2014 Education (New Construction) Winner
The Charles County Public Schools system in Maryland was interested in installing polished concrete floors in future schools, so as a test opted for placing and polishing concrete in the cafeteria of the new St. Charles High School. The cafeteria is a high-profile area that’s also part of the school's main entrance.
The architect and owner chose a seeded aggregate installation to provide a terrazzo-like finish at a lower cost than actual terrazzo. This eliminated the need to manufacture and transport materials to the jobsite by utilizing the concrete placed as part of construction.
Polished concrete contractor Cuviello Concrete of Stevensville, Md., worked with the architect and general contractor to produce a substrate that would be the most conducive to the polishing processes.
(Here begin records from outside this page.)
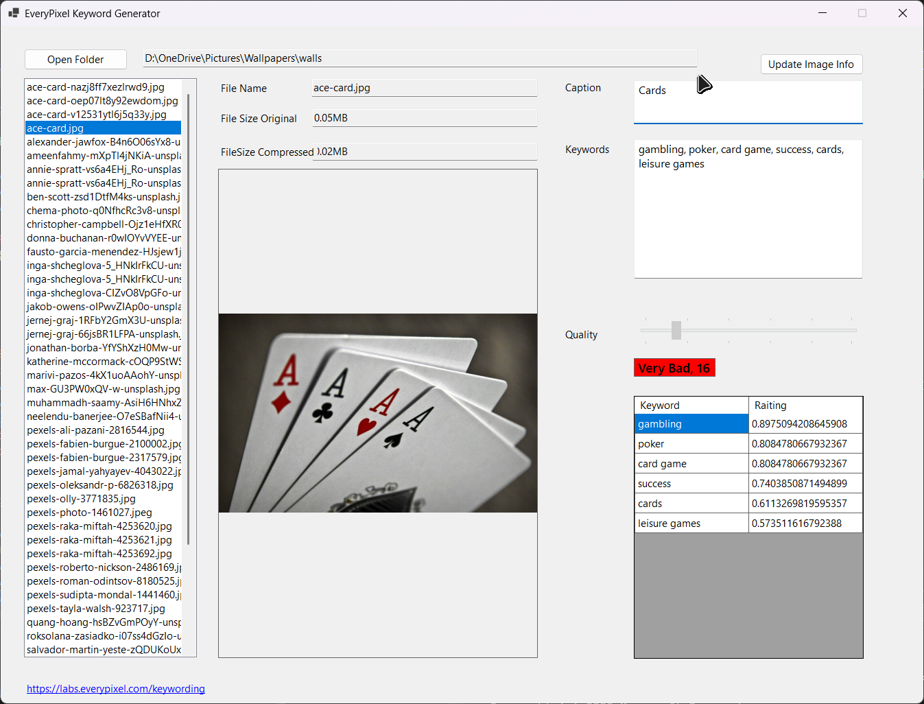Click the Very Bad, 16 quality indicator

[x=674, y=367]
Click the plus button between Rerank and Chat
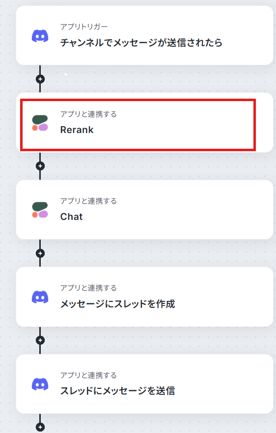The height and width of the screenshot is (433, 276). coord(40,166)
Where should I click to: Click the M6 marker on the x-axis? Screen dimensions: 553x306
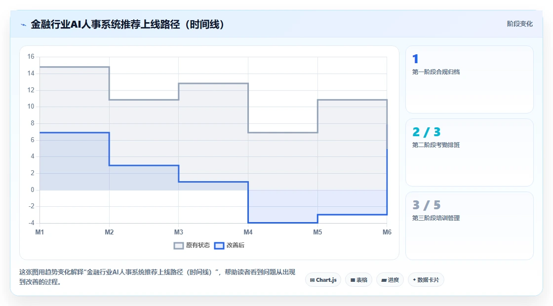[387, 232]
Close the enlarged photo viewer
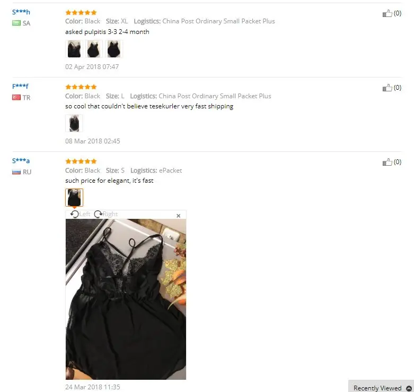 [178, 216]
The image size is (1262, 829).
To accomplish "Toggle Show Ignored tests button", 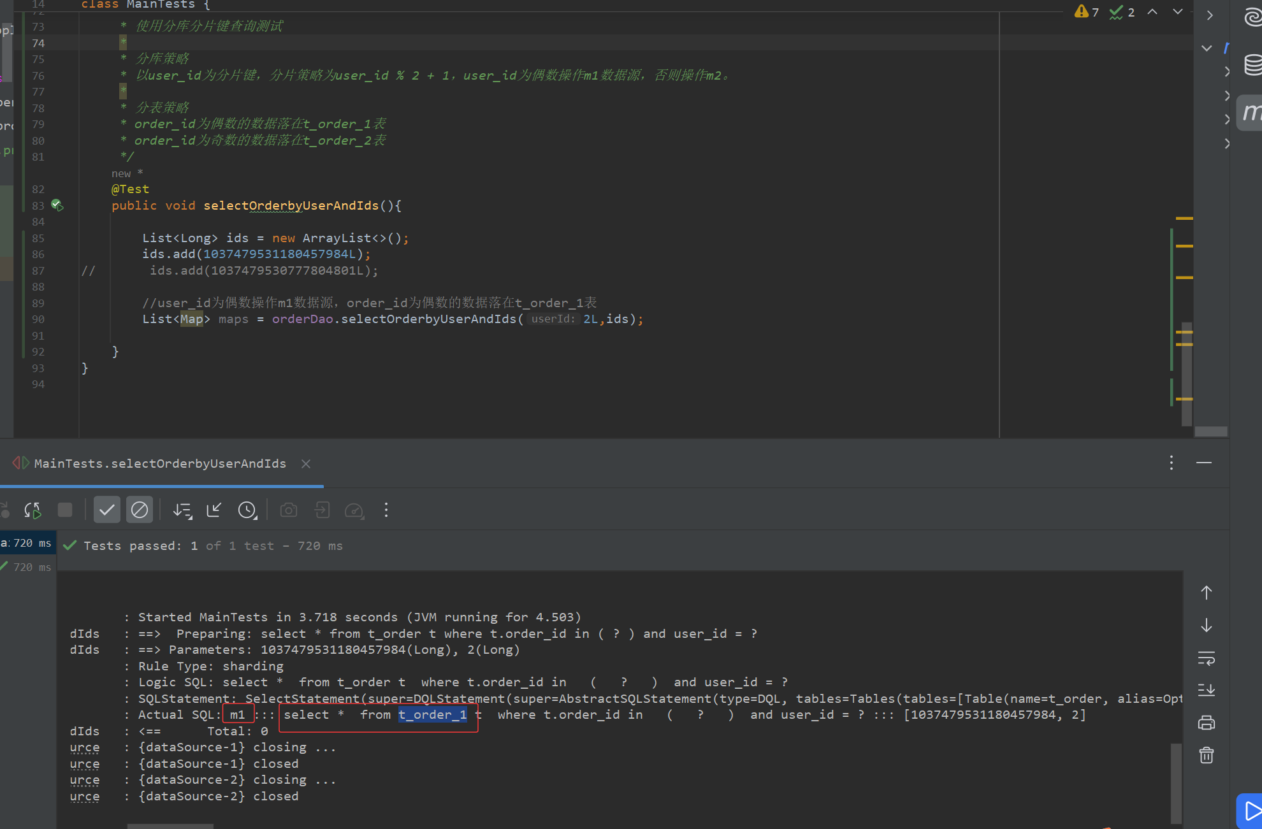I will [x=140, y=510].
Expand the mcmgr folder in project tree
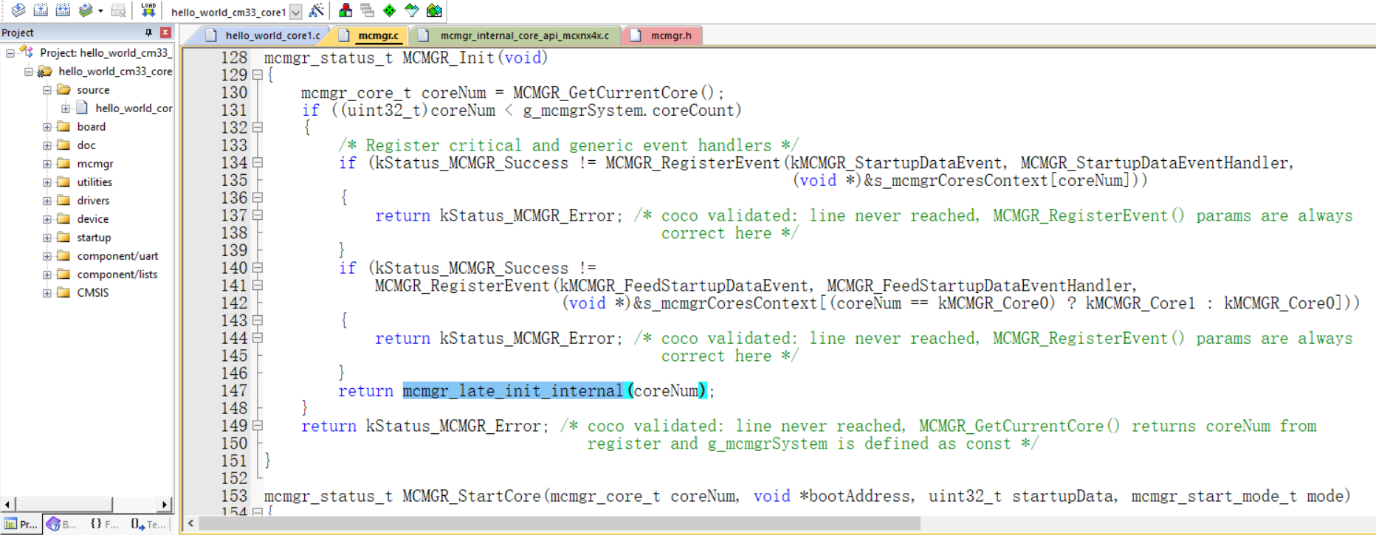This screenshot has height=535, width=1376. coord(47,164)
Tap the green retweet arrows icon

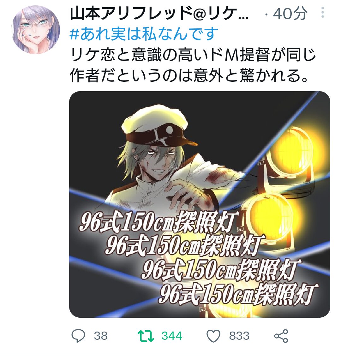(x=146, y=336)
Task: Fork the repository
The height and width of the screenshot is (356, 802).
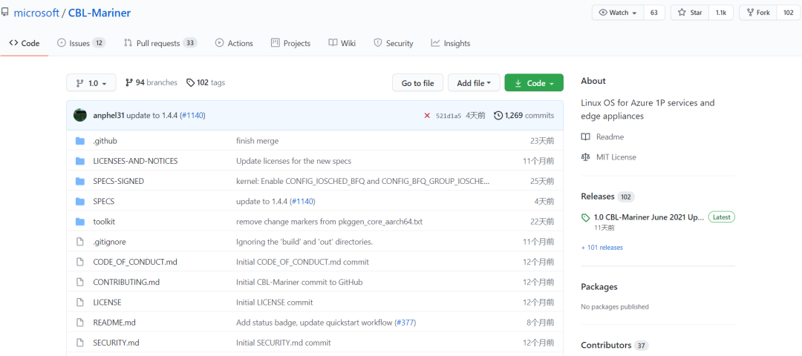Action: pos(757,13)
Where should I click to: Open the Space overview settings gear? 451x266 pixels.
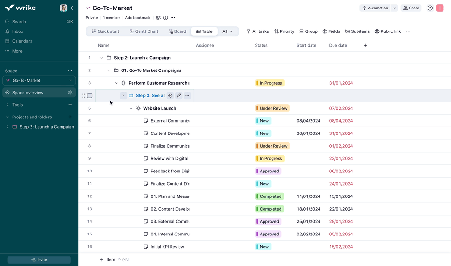pos(70,93)

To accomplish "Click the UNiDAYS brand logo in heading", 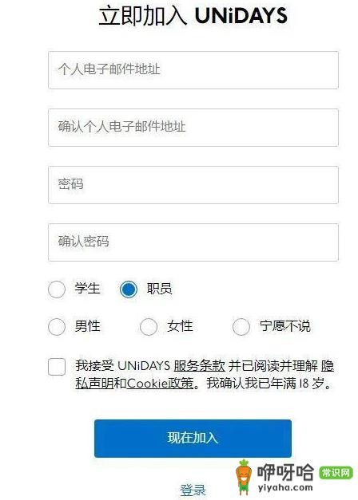I will (x=241, y=15).
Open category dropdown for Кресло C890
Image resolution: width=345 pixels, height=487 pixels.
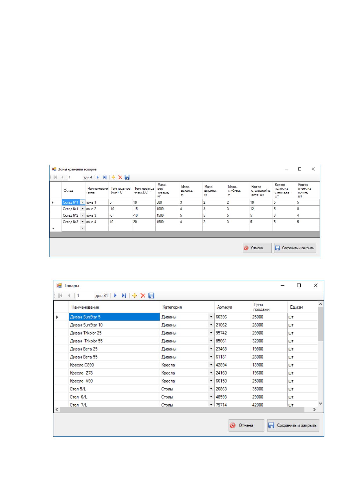pos(211,365)

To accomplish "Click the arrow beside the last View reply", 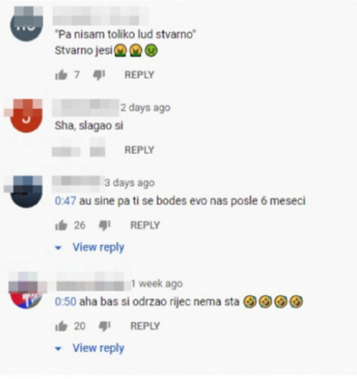I will [x=58, y=348].
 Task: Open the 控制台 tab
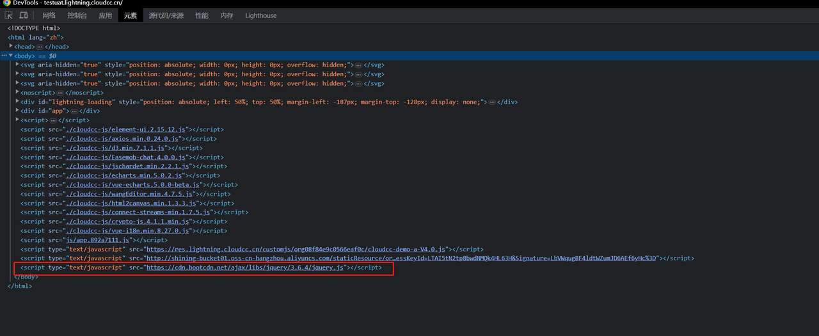77,15
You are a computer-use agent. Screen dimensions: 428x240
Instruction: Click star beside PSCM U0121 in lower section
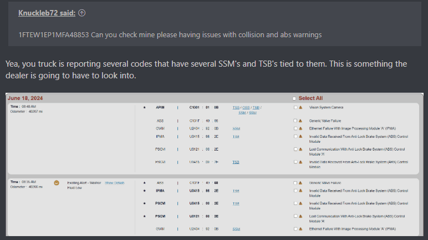coord(145,216)
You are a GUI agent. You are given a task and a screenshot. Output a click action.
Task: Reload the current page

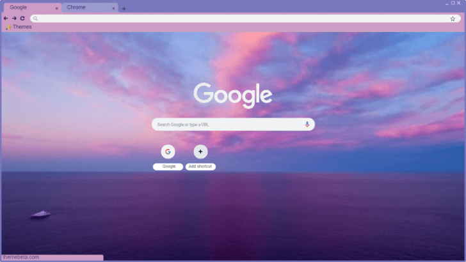[x=22, y=19]
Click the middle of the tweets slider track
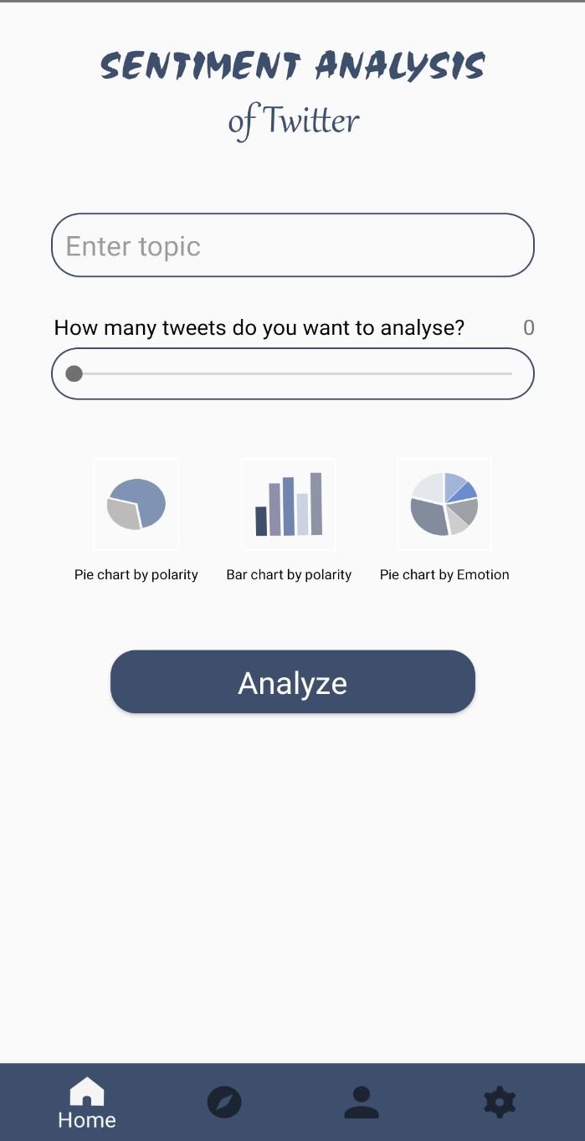The height and width of the screenshot is (1141, 585). (x=293, y=373)
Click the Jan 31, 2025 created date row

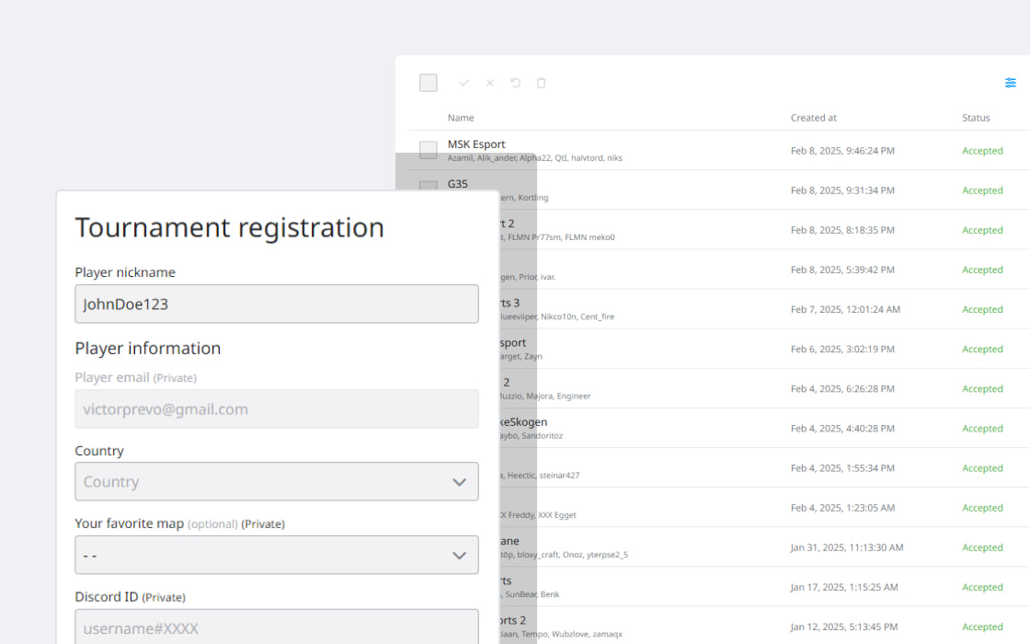(x=846, y=547)
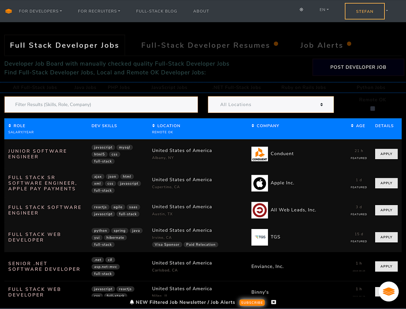Click the Post Developer Job button

click(x=358, y=67)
This included mix design, finishing methods, curing methods, joint placement, and final protection.
They also collaborated to design a seeded, glass-exposed finish that includes decorative saw-cut joints filled with polyurea and two different shades of black dye. They used recycled glass bottles instead of virgin glass.
Approximately 678,300 pounds of locally sourced specialty aggregate was mixed into the concrete, and 1/8- to 1/4-inch recycled glass was hand-seeded into the surface—consisting of 2400 pounds of red, purple, and orange glass and 5000 pounds of blue glass.
The polishing team consisted of 12 craftsmen, including a foreman and an assistant foreman. Three craftsmen finished edges to match the main body of the floor to the finished block and architectural concrete seating risers, creating a virtually seamless look with no distinguishable differences.
Polishing past refinement
The project was priced to allow for additional time to fully refine the cafeteria’s surface to its “past maximum refinement”—the maximum durability that the surface would allow as part of the Green Endurance Flooring manufacturing processes. The process was done wet up to 200-grit resin to ensure silica dust was contained and to allow for the abrasives to refine past maximum refinement.
When the process was complete, the floor was covered with an 18-mil, felt-backed poly made especially for Cuviello Concrete’s polished projects. The protection can withstand heavy construction; lifts and job boxes can be rolled over and stored on top.
Environmental concerns were handled through dumpster filters, which captured the cement fines and allowed clean, pH-balanced water to drain. This greatly reduced slurry disposal costs.
It’s all about teamwork
The project was successful because the general contractor took time to understand the installation, and all players—including the architect, owner, ready-mix producer, placing/finishing contractor—worked together to ensure a successful installation. The general contractor also embraced the time requirements, ensured flooring was free and clear of obstacles, and enforced working rules upon the other trades.